Man, I just skipped over the first paragraph… soz… 😉
I use rsync to an external drive. Its a Network attached drive. I think I got the idea from this article… http://www.linux.com/feature/117236
Retrospect http://www.emcinsignia.com/ used to be the bestest, but I’ve been underwhelmed lately. I’m backing up using rsync to a server for now.
a create app for cataloging backup archives (be it on dvd, cd or hard disk) is CD Finder. Works for Mac and Windows.
http://www.cdfinder.de/
I haven’t tried Timemachine yet as I’m still roaring with Tiger. Retrospect is a good solution (comes from with some WD external drives) but I haven’t used it much.
My personal backup system is a bit all over the place. I prefer do do it manually and do dvd backups ad hoc to save space on drives. Cd finder makes it easy then to find what i am looking for.
Is there a Linux or Mac app that will do that?
Roxio Toast can create ‘spanning’ DVD backups which are reconstructible on bot PC and Mac.

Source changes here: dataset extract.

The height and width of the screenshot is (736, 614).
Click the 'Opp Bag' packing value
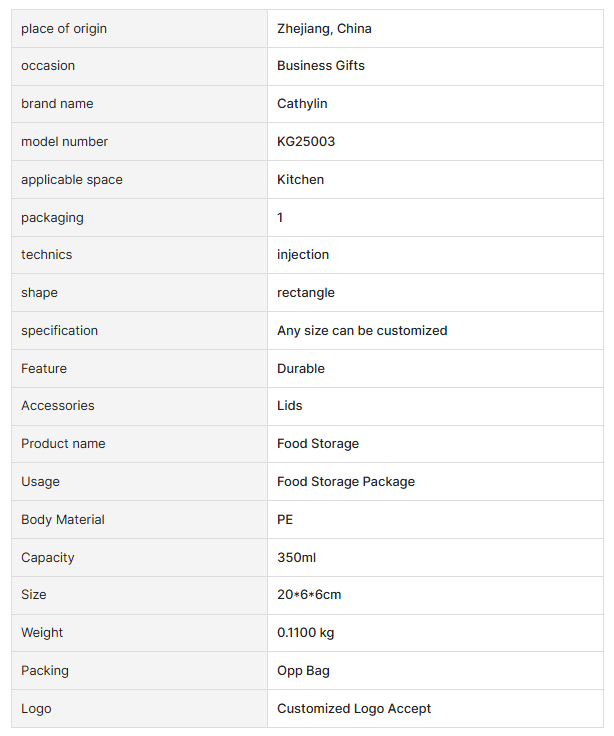pyautogui.click(x=303, y=671)
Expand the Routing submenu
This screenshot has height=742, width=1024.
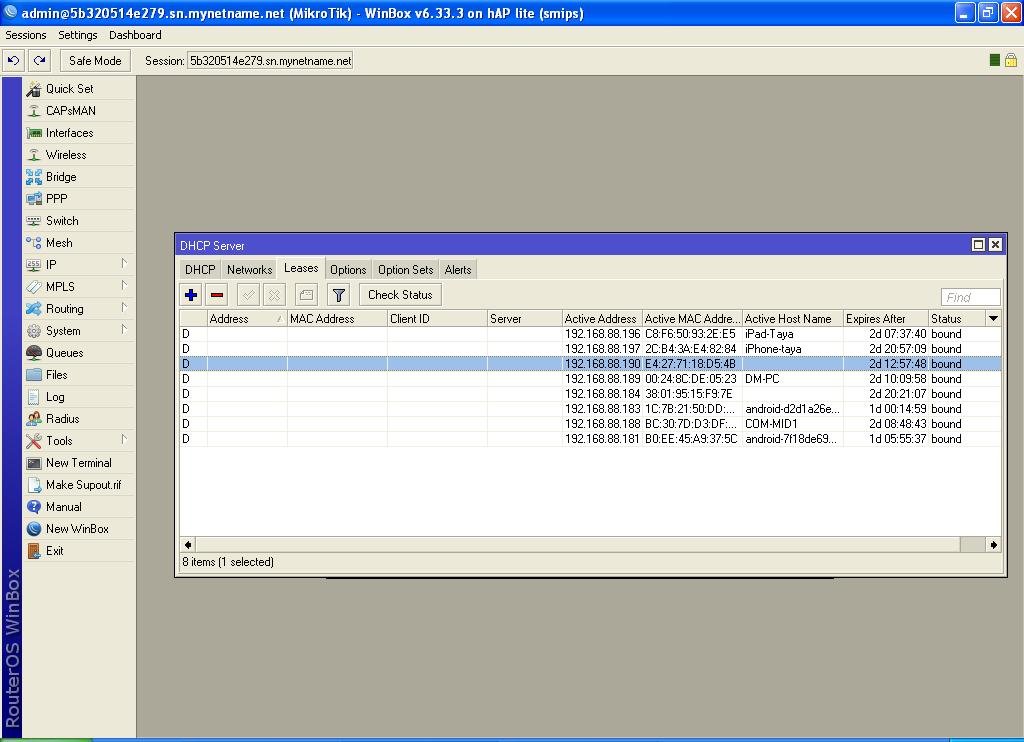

Have a look at this, it may be an option for you.
http://www.freenas.org
And it is free!
Or you could also have a look at this : http://www.openfiler.com/about/
This is also free
Great info in case something ever goes wrong with my 500 year old PC. Thanks for sharing.
Brian t – I found multicd and used it to create 14 DVD images of the rest of my 2007 photos. Works great, if a little clunky. I’ll have to smooth out it’s operation with a few scripts I think.

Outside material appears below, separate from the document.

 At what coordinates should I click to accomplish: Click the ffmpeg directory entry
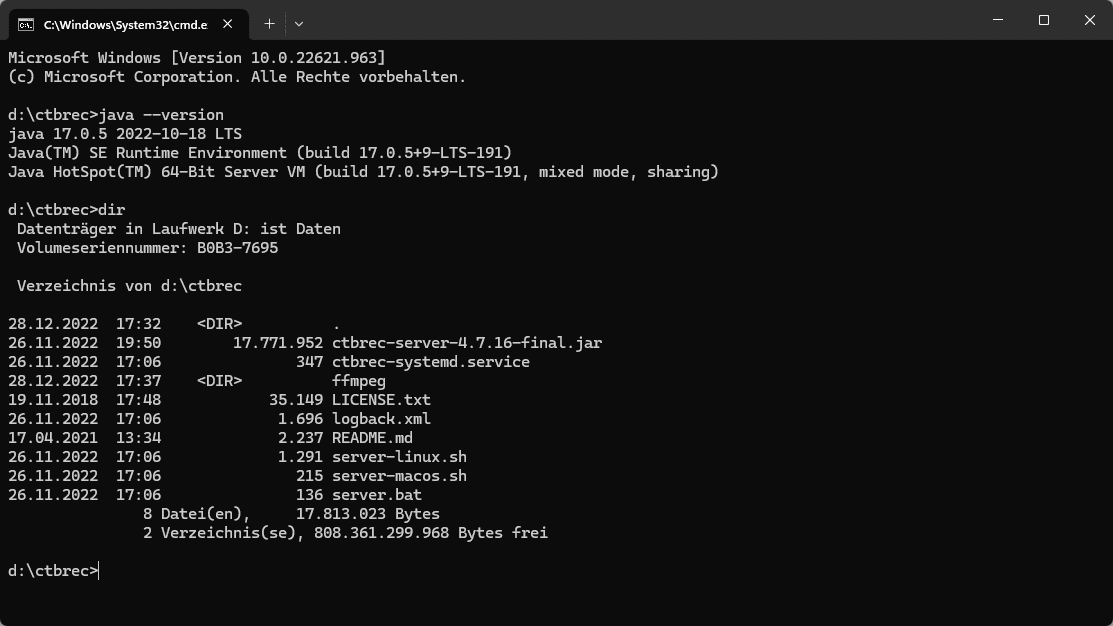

I then bought 2 1TB Iomega external drives. I’ll use one for storage (already used half of it) and I’ll rsync from that to the other one at night. They’re very noisy beasts though so I’m thinking of getting one of those timed power plugs so the backup drive only comes on at night, is unmounted in the morning and then shut down automatically.
Brian t – thanks for suggesting multicd, I forgot to thank you in the last comment!
And don’t forget to keep a disk off-site. I don’t trust DVDs at all and just keep everything on HD. All my data, including photos, sits on 5 spinning disks at this second (3 of which have two copies). That’s two drives in the PC I’m using, two drives in a mirror PC which is there in case this one dies, and an external drive on that PC.
Plus there are another two external disks off site (one in another building, one in a bank safe) each with two copies each. I rotate the three external disks every 3 weeks.
Am I being paranoid? Probably — but last month I had TWO external drives die on the same day. I suspect due to an earthing problem of the power supply they shared.